Excerpt to read:

Thursday, May 28, 2015

Thursday (Jesus Christ the Eternal High Priest)


  • Customary Thursday morning weights and treadmill workout. 
  • Morning Prayer in the car on the way in. Brief devotions in the cathedral. 
  • Met with an ordinand and a team of four other clergy as ad hoc examiners in order to certify academic fitness. At about half past noon, the examining team and I adjourned to a nearby restaurant to multi-task by discussing the morning while we took necessary sustenance. 
  • Met with the Administrator and the Archdeacon in--yes--the first step in preparing for October's annual diocesan synod. Some canonical offices are filled by bishop's appointment, and we made those decisions. For those that are elected, we endeavored to ensure that there is at least one candidate for each office. There is, of course, a regular nominating process as well, so there may be some contested elections. 
  • Took care of one more outstanding item in the preparatory runup to the St Michael's Youth Conference. 
  • Attended to some Renewal Works, Peru visit, and Nashotah House tasks.

Data segment:
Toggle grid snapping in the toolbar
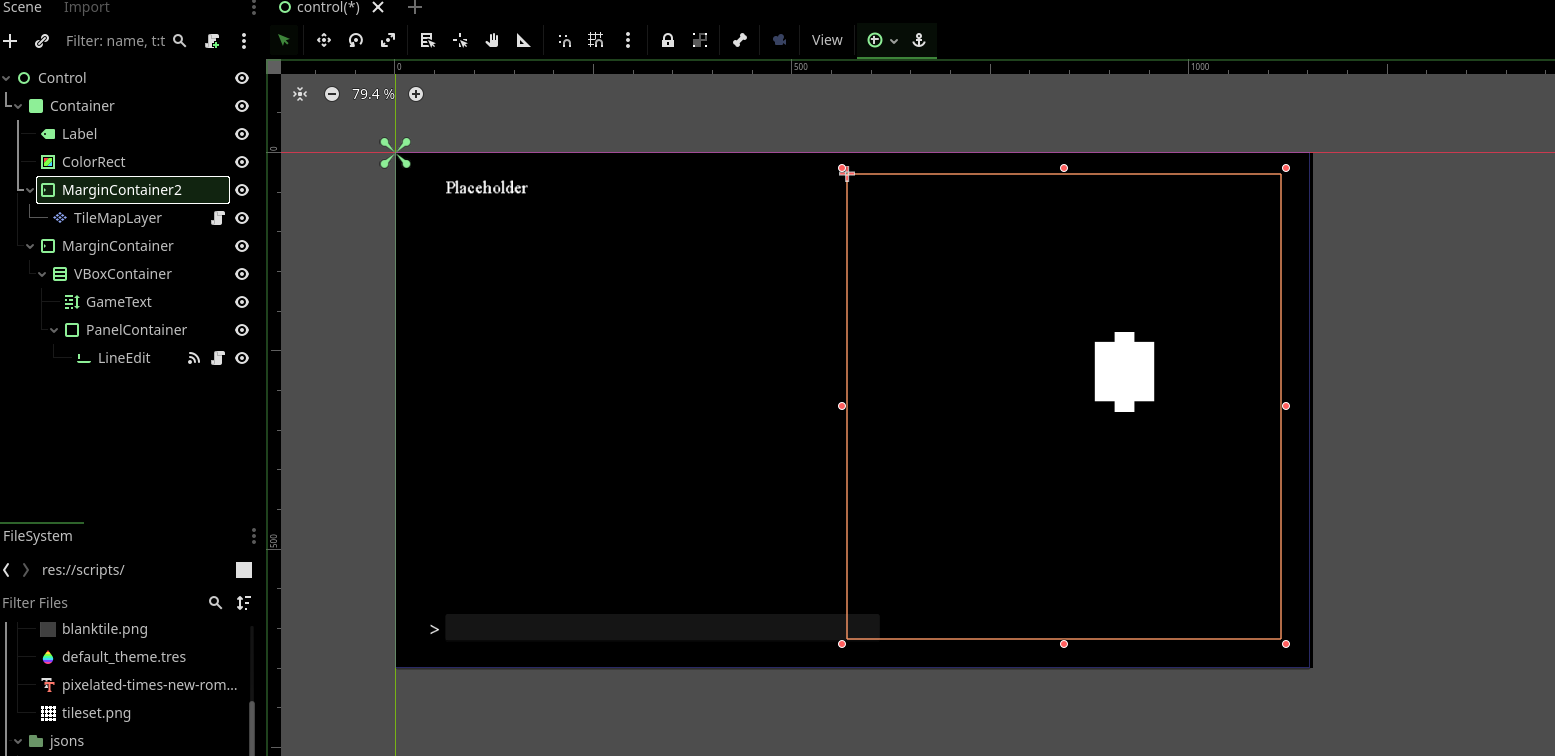 pos(596,40)
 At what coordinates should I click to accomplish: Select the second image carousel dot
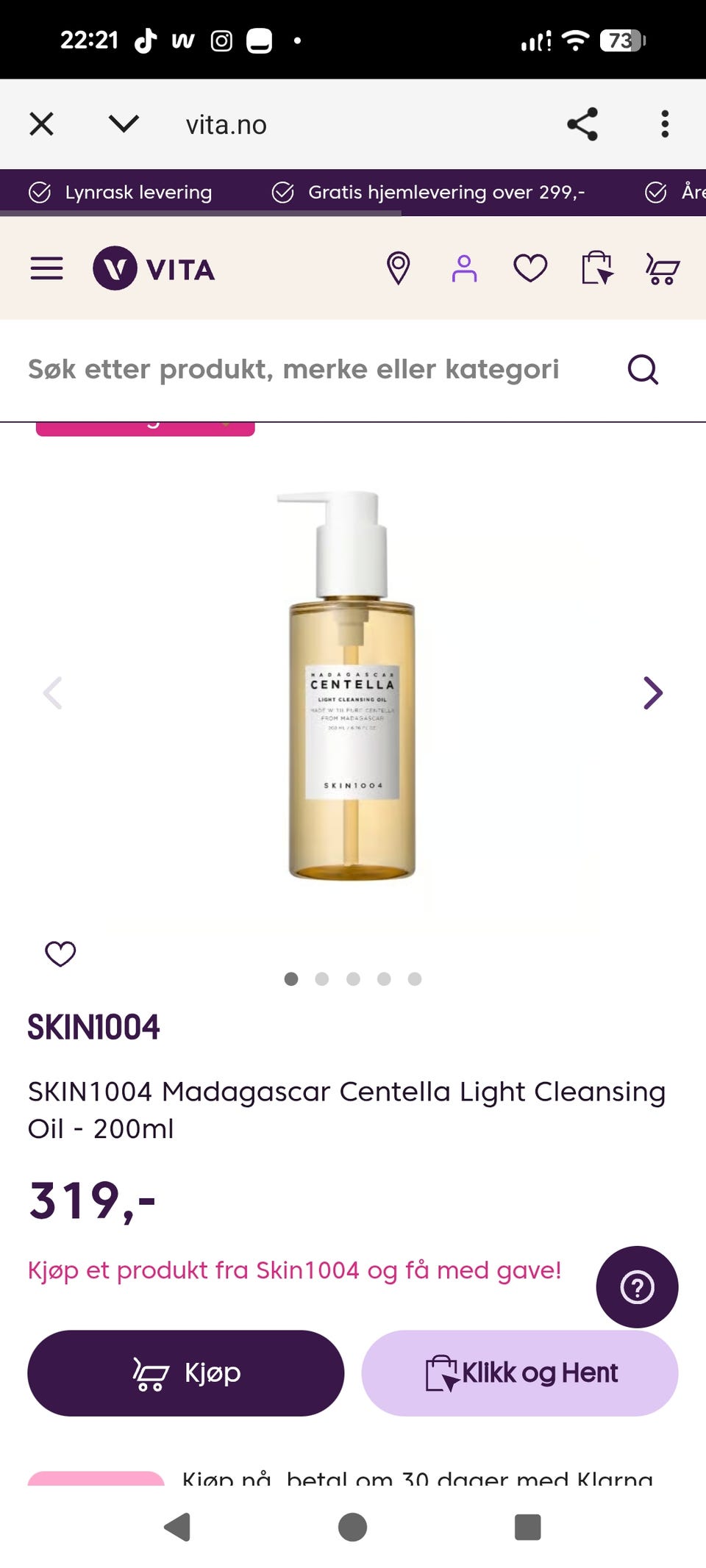321,978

Directive:
Reproduce the journal entry for Thursday, May 28, 2015 word for word, from "Thursday (Jesus Christ" up to and including "took necessary sustenance.".

Correct output:
Thursday (Jesus Christ the Eternal High Priest)


  • Customary Thursday morning weights and treadmill workout. 
  • Morning Prayer in the car on the way in. Brief devotions in the cathedral. 
  • Met with an ordinand and a team of four other clergy as ad hoc examiners in order to certify academic fitness. At about half past noon, the examining team and I adjourned to a nearby restaurant to multi-task by discussing the morning while we took necessary sustenance.